═════ Source material ═════

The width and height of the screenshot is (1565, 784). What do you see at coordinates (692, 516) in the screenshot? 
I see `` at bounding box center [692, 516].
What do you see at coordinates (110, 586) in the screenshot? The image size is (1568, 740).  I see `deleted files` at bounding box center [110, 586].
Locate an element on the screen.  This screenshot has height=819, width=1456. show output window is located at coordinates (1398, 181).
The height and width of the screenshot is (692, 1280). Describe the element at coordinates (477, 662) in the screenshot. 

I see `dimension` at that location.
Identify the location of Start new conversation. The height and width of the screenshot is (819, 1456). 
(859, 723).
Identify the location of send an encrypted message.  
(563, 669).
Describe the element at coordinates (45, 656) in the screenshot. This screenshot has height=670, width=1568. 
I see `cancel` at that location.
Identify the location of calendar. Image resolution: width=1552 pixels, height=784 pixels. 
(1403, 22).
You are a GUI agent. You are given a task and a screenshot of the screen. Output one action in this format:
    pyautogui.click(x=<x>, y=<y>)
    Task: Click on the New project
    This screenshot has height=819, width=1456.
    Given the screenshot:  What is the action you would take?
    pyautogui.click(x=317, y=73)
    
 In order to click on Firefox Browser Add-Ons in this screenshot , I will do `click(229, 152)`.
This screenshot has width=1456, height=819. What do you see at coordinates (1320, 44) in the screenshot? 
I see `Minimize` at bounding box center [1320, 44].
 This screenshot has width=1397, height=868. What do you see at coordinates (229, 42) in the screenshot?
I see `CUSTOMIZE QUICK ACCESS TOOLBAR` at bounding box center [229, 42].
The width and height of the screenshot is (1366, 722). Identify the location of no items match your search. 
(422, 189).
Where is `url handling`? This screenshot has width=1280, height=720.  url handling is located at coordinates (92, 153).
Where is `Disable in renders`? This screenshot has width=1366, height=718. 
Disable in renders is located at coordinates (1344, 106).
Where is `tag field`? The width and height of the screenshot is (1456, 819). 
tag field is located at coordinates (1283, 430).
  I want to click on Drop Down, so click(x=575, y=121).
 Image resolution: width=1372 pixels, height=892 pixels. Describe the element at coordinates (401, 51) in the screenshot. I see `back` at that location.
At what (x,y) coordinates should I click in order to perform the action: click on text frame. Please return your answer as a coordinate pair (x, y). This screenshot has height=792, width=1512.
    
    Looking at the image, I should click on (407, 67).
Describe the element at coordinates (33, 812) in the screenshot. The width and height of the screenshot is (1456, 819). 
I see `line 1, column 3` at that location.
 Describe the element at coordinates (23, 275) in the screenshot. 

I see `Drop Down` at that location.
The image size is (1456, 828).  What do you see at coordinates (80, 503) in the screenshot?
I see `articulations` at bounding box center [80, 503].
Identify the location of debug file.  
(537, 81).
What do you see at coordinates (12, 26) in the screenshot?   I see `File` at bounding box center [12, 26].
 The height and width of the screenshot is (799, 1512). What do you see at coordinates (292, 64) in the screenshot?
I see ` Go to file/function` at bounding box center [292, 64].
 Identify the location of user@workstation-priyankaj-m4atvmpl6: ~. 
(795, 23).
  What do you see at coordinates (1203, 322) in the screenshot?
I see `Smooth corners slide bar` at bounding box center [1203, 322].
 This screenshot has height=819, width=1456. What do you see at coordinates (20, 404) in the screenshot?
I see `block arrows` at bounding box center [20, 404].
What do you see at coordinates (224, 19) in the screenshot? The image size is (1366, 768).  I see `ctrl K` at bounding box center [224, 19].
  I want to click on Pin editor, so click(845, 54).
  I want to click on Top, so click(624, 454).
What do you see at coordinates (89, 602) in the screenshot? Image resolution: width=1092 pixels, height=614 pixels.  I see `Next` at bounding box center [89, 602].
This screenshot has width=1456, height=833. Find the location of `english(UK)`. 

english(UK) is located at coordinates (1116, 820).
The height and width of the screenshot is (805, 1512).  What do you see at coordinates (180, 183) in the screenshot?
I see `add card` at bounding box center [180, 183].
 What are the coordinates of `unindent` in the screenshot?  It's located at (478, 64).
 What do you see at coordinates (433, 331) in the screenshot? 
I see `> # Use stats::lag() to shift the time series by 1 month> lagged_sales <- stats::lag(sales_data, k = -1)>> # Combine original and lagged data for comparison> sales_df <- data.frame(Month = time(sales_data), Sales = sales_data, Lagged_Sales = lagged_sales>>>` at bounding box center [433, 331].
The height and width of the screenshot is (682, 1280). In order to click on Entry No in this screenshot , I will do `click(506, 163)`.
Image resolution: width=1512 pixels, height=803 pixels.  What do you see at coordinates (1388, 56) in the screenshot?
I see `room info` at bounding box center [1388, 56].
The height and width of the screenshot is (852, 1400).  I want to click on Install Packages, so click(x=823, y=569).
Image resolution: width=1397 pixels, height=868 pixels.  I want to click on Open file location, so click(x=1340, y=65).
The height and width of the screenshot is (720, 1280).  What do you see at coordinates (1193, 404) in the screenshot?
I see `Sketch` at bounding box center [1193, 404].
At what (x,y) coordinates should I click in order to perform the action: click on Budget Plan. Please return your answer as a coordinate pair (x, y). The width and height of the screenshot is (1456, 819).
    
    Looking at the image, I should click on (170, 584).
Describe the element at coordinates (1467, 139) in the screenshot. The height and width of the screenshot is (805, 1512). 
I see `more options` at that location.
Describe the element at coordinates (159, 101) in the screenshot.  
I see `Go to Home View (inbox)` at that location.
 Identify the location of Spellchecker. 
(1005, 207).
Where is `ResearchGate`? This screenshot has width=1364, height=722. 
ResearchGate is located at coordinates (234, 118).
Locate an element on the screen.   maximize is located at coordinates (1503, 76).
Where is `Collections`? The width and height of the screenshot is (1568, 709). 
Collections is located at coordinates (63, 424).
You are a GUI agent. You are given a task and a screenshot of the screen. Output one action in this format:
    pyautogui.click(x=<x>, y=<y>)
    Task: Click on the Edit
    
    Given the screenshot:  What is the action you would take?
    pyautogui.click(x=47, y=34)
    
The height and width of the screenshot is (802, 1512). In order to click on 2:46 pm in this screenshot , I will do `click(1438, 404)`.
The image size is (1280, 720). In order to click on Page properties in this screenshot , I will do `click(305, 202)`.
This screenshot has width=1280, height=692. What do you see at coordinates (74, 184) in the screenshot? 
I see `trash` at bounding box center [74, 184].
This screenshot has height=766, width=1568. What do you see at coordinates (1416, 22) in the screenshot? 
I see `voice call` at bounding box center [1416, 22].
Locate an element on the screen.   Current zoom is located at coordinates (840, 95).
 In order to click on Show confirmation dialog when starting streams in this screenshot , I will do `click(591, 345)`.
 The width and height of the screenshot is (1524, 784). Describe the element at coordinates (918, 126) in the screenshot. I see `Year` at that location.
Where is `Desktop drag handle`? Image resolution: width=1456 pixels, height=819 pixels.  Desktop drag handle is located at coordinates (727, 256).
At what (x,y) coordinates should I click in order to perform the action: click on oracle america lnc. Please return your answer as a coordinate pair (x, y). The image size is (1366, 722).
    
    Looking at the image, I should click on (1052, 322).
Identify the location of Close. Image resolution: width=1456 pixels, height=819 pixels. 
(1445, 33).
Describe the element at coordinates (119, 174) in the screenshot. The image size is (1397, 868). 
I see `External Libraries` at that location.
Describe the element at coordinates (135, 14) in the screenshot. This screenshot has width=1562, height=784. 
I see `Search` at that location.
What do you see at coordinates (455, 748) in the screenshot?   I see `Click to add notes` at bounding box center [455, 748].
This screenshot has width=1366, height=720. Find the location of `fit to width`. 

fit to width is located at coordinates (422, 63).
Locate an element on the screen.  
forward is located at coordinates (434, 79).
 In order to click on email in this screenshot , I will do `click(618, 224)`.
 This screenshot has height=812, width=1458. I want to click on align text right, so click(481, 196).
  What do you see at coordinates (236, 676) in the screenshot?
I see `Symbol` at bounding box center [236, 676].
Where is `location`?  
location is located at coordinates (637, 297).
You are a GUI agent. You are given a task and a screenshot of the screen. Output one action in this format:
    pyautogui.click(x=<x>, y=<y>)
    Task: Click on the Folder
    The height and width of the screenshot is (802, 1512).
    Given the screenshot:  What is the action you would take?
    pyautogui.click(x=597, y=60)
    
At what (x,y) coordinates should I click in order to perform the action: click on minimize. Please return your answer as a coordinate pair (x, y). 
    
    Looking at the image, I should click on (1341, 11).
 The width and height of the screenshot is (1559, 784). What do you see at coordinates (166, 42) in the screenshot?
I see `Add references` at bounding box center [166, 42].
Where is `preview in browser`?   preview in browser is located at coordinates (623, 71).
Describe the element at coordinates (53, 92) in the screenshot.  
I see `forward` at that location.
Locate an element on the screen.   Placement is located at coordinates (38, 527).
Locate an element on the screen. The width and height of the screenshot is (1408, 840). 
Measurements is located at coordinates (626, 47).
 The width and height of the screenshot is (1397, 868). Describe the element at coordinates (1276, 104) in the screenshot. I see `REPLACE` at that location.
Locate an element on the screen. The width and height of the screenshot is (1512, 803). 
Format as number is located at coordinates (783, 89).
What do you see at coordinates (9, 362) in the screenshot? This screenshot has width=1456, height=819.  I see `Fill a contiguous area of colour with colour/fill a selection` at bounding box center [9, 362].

═════

▶ _Aim of the exercise_
Rewrite the lines that start with the one containing "What do you see at coordinates (224, 19)" and end with the one containing "What are the", swapping "width" for "breadth" and changing nothing else.

▶ _Task answer_
What do you see at coordinates (224, 19) in the screenshot? The image size is (1366, 768).  I see `ctrl K` at bounding box center [224, 19].
  I want to click on Pin editor, so click(845, 54).
  I want to click on Top, so click(624, 454).
What do you see at coordinates (89, 602) in the screenshot? Image resolution: breadth=1092 pixels, height=614 pixels.  I see `Next` at bounding box center [89, 602].
This screenshot has breadth=1456, height=833. Find the location of `english(UK)`. 

english(UK) is located at coordinates (1116, 820).
The height and breadth of the screenshot is (805, 1512).  What do you see at coordinates (180, 183) in the screenshot?
I see `add card` at bounding box center [180, 183].
 What are the coordinates of `unindent` in the screenshot?  It's located at (478, 64).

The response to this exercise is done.